Slashdot Mirror

← Back to Stories (view on slashdot.org)

New Adobe PDF Zero-Day Under Attack

Posted by CmdrTaco on from the duck-and-cover dept.

Rahmmp writes "Adobe has sounded an alarm for a new zero-day flaw in its PDF Reader/Acrobat software, warning that hackers are actively exploiting the vulnerability in-the-wild. An Adobe spokeswoman described the attacks as 'limited' but warned that that could change with the availability of public samples and exploit code."

5 of 203 comments (clear)

  1. No credibility to this story by symbolset · · Score: 5, Funny

    Whenever we have a credible PDF exploit story, the slashdot fine summary always links to a reliable PDF document that explains the exploit in detail. Sorry, not buying this one.

    --
    Help stamp out iliturcy.
  2. What is this stupidity??? by gweihir · · Score: 5, Insightful

    PDF is not a highly complicated format. It should be easy to interpret it safely. I strongly suspect that Adobe has invested exactly nothing into Acrobat Reader security over the years. Stupid. Incredibly stupid. Anybody that can should move to the alternatives right now.

    --
    Most ACs are not even worth the keystrokes to insult them. Be generically insulted by this and ignored otherwise.
    1. Re:What is this stupidity??? by Pascal+Sartoretti · · Score: 5, Informative

      what alternatives? no, seriously?

      The alternative is a format called PDF/A (see http://en.wikipedia.org/wiki/PDF/A), which happens to be exactly what you are looking for : a subset of PDF excluding (among others) scripting, video or audio.

      Now, all we need is a PDF reader with an option "only open PDF/A documents"

    2. Re:What is this stupidity??? by MozeeToby · · Score: 5, Informative

      Yep, and Firefox and Chrome have had exploits too. So have Linux, the iOS, and Mac OS 10. So has nearly every piece of popular, complex software. The rate of exploits found that affect Foxit is trivial compared to the number found in Adobe Reader.

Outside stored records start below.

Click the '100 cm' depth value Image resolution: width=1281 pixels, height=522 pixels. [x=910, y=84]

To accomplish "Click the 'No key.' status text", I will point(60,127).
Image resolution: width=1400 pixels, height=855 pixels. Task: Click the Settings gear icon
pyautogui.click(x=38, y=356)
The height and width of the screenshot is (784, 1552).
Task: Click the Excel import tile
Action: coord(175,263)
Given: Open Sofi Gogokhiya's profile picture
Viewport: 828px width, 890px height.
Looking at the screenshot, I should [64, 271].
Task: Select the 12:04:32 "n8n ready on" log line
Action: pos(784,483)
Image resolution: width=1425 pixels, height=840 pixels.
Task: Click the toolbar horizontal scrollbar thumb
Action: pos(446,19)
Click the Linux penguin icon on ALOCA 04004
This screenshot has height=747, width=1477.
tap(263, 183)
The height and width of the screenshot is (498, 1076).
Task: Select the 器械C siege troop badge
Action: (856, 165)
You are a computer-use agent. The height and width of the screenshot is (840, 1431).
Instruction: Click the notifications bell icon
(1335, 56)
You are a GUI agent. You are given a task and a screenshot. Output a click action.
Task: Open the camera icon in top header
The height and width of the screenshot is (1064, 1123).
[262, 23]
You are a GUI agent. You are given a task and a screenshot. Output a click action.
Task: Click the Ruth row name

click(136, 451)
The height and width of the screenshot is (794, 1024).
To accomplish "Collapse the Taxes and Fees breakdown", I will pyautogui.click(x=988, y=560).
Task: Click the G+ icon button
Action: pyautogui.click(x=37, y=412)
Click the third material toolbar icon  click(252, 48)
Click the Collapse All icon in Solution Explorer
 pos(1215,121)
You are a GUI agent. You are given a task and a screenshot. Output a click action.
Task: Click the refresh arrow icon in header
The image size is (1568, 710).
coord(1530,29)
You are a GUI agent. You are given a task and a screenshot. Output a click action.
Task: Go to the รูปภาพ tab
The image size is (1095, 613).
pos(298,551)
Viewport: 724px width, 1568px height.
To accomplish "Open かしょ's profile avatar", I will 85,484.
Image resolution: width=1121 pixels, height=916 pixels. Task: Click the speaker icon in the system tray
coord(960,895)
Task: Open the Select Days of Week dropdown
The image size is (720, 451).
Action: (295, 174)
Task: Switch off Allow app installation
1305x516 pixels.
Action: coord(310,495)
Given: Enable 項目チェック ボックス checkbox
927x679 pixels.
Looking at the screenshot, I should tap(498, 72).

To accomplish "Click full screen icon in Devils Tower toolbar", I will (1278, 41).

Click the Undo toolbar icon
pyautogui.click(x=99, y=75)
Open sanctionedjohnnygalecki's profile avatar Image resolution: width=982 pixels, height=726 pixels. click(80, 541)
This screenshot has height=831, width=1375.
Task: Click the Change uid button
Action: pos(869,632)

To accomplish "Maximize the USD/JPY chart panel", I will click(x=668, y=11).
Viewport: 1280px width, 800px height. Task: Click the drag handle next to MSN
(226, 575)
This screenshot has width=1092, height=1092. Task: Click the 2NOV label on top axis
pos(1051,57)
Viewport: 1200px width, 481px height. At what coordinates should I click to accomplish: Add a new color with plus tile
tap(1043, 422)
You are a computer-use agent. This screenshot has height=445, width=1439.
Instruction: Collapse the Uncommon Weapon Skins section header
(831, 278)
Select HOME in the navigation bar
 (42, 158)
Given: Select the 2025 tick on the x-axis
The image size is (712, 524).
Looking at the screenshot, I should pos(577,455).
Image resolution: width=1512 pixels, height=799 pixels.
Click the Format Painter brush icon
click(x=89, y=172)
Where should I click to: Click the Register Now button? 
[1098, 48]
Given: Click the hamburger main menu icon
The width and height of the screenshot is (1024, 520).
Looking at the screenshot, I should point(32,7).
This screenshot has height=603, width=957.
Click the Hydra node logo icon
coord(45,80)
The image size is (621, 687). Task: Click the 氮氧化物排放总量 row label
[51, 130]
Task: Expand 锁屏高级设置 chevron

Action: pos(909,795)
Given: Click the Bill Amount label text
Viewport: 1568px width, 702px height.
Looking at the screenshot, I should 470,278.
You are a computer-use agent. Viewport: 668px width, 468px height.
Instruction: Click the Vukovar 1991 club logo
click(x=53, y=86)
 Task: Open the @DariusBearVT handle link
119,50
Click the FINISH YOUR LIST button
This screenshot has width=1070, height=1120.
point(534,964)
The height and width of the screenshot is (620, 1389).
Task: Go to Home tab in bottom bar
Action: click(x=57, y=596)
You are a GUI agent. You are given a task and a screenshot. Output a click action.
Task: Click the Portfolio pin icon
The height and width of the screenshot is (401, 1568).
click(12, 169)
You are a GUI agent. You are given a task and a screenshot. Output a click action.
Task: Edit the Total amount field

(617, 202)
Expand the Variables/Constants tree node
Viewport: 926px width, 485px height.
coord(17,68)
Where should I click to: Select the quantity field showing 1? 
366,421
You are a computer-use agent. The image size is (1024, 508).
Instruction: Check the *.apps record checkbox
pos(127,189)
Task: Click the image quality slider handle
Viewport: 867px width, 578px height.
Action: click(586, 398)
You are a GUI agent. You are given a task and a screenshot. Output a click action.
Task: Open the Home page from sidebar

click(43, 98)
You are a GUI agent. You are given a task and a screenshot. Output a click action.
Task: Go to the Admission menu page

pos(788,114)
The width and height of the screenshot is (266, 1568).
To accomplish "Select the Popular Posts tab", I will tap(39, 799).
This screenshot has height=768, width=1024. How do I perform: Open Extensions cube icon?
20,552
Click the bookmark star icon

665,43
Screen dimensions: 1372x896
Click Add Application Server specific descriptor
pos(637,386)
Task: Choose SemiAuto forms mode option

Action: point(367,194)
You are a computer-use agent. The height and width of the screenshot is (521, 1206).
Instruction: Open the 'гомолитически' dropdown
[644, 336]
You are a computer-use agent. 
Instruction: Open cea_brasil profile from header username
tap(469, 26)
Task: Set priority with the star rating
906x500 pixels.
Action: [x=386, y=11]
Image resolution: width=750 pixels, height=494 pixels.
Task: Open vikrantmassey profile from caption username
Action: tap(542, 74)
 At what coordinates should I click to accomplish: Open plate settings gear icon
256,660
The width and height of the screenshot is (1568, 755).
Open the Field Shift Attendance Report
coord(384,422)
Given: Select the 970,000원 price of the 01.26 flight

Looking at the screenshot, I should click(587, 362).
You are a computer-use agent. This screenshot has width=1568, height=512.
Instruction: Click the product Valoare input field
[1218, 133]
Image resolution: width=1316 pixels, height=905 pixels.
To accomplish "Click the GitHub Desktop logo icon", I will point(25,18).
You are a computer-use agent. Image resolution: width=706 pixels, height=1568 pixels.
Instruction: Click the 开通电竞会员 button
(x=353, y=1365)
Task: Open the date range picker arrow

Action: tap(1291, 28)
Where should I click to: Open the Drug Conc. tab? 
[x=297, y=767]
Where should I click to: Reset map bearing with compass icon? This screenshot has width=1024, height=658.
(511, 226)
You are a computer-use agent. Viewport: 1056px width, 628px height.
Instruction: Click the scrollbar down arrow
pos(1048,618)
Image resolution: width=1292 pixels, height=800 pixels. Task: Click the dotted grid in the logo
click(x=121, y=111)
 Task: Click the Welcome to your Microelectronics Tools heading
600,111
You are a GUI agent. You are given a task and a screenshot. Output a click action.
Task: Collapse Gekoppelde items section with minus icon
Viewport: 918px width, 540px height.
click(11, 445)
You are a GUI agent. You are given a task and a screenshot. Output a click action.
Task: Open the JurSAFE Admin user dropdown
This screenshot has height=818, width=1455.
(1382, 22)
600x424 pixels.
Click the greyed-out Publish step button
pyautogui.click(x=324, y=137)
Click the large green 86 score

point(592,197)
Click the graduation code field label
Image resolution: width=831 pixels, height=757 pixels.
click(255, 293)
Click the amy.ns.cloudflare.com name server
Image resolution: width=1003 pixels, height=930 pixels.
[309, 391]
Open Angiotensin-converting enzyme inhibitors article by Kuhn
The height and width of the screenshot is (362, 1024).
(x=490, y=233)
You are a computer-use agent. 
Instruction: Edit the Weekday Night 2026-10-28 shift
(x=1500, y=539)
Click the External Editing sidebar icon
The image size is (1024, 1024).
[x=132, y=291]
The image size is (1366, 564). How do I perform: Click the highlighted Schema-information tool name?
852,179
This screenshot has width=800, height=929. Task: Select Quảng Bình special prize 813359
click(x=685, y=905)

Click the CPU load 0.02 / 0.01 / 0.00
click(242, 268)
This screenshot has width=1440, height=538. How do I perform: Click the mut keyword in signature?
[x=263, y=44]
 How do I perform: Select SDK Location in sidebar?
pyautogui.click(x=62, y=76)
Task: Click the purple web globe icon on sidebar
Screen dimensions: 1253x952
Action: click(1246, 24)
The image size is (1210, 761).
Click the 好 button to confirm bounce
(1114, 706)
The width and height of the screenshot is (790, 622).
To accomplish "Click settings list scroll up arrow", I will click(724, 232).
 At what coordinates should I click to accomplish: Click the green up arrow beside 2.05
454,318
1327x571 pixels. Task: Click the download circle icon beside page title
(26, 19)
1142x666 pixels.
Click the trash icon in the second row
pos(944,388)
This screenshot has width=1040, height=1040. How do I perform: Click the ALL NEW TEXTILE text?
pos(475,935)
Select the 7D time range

  3. Re:PDF by ledow · · Score: 5, Insightful

    1) Include a programming language that's not directly related to the task at hand and/or allows execution of dangerous statements. (Javascript in Adobe, VBA in Office, etc.)
    2) Execute said code whenever and wherever you see it (VBScript / Javascript viewed in IE, ability to execute CScript, Adobe running Javascript and Flash content found inside PDF)
    3) Use native code execution as part of your file format (WMF vulnerability - not relevant to PDF as far as I know but I couldn't be certain myself).
    4) Bundle your program so that it integrates into everything (web browser, printer list, startup list, etc.) so there are as many avenues of accidental execution as possible open to an attacker targeting a large user-base program.
    5) Introduce more and more levels of crap into the format, way beyond its original design (Font embedding, Javascript execution, form submission, JPEG, PNG, SVG, Flash, etc. direct embedding rather than converting to your supposedly "portable" document format etc.)

    Pretty much, if you see a program do any of the above, it's likely to fall on its arse at some point, security-wise.